Pseudomeningoceleis a known complication after cranial and spinal surgeries. These lesions involve extradural accumulations of cerebrospinal fluid (CSF). They are mostly asymptomatic; nevertheless can potentially cause serious complications in certain situations. Owing the high incidence of spontaneous regression, most of these lesions are managed conservatively. In symptomatic patients with persistent pseudomeningoceles, a more aggressive approach may be necessary. The current article discusses comprehensively the pathophysiology, diagnostic pearls and management guidelines of these rare pathologies.
Keywords: pseudomeningoceles, neurofibromatosis, neuropathic pain, intracranial hypertension, spondylolisthesis
Pseudomeningoceles are known complications after cranial and spinal surgeries with reported incidence even up to 40% in certain studies.1 These lesions involve extradural accumulations of cerebrospinal fluid (CSF) at the operative site.2 These lesions are mostly asymptomatic, nevertheless can potentially cause serious complications in certain situations.3 Owing the high chances of spontaneous regression, a majority of these lesions are conservatively managed.4 In symptomatic patients who have persistent pseudomeningoceles recalcitrant to traditional management, a more aggressive approach may be necessary.5 The current article discusses comprehensively the pathophysiology, diagnosis and management of these rare pathologies.
Dural tears with intact arachnoid mater results in the development of true cyst lined by arachnoid through the accumulation of CSF by ball-valve mechanism.5,6 Unnoticed dural tear with concomitant arachnoid violation results in one-way CSF flow into the extradural tissue, thereby resulting in a false cyst or pseudomeningocele. Pseudomenigocele was first reported by Hyndman and Gerber in 1946 and were broadly classified by them into two types: iatrogenic and traumatic.6 These lesions have also been reported in the literature as “meningocele spurious”, “pseudocyst” or “false cyst”. Miller7 further classified these lesions into congenital, iatrogenic and traumatic pseudocysts.

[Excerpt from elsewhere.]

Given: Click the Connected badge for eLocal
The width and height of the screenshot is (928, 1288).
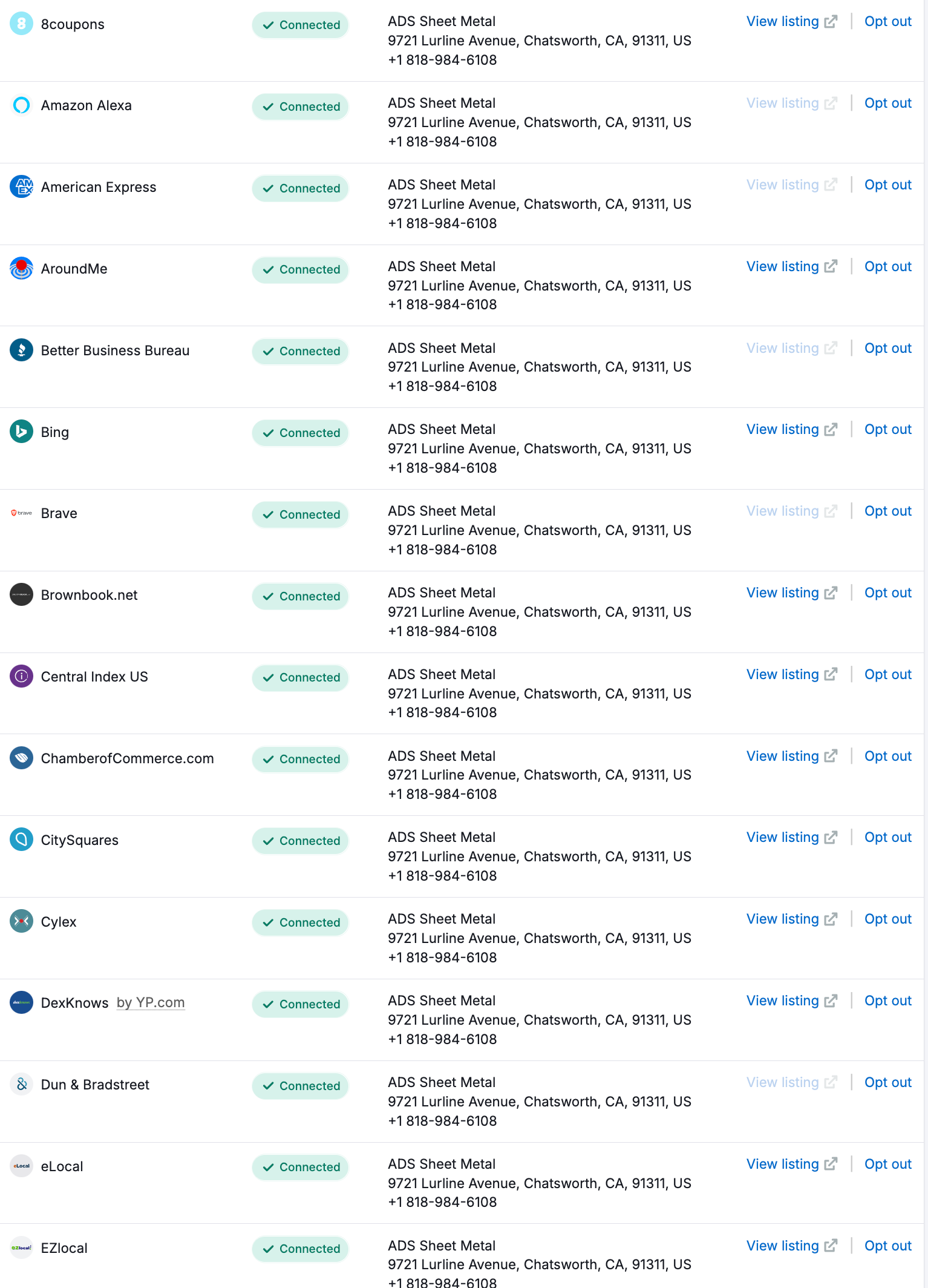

Congenital pseudocysts have typically been described in thoracic or thoracolumbar regions, iatrogenic cysts after lumbar laminectomy; while traumatic pseudomeningoceles have mostly been described in cervical spinal segments.3,8,9 The incidence of iatrogenic pseudomeningocele ranges between 0.068% as reported by Swanson10 to 2% as reported by Teplick11.
Congenital pseudomeningoceles are known to be associated with neurofibromatosis and Marfan’s syndrome and as name suggests, exist from birth.8 Post-operative pseudomeningocele arises following a transgression of dura mater and pia-arachnoidmater layers during surgery.11 when these tears are incompletely closed, CSF extra vasates into Para spinal tissues. While CSF may initially be absorbed, progressive reactive changes in the surrounding soft tissues can lead to non-resorption of the fluid. This results in the formation of false pouch containing fluid.5,7,12 A vast majority of pseudomeningoceles are known to occur in the lumbar spine, possibly due to the following reasons:
Pseudomeningocele can potentially present in various ways including palpable or noticeable mass (fluctuant and expansile on Valsalva maneuver), back or neck pain, radicular or neuropathic pain, neurological deficit, headache (due to reduced intracranial pressure), nausea, vomiting, CSF fistula, psychological trauma to patients and their families, intracranial hypertension, aseptic meningitis or even death.14 Delayed infections have been described after such pseudomeningoceles . The indication for final surgery before pseudomeningocele in the series by Weng5 included herniated intervertebral disc in 73%, recurrent disc herniation in 9% and spondylolisthesis with stenosis in 18%. MRI scan is the best imaging modality to identify the extent of pseudomeningocele sac or the fistulous tract in CSF fistula. Pseudomeningoceles larger than 8 cm have been classified as giant pseudomeningoceles. Weng5 reported that high body mass index (BMI) is a risk factor for the development of these giant pseudomeningoceles.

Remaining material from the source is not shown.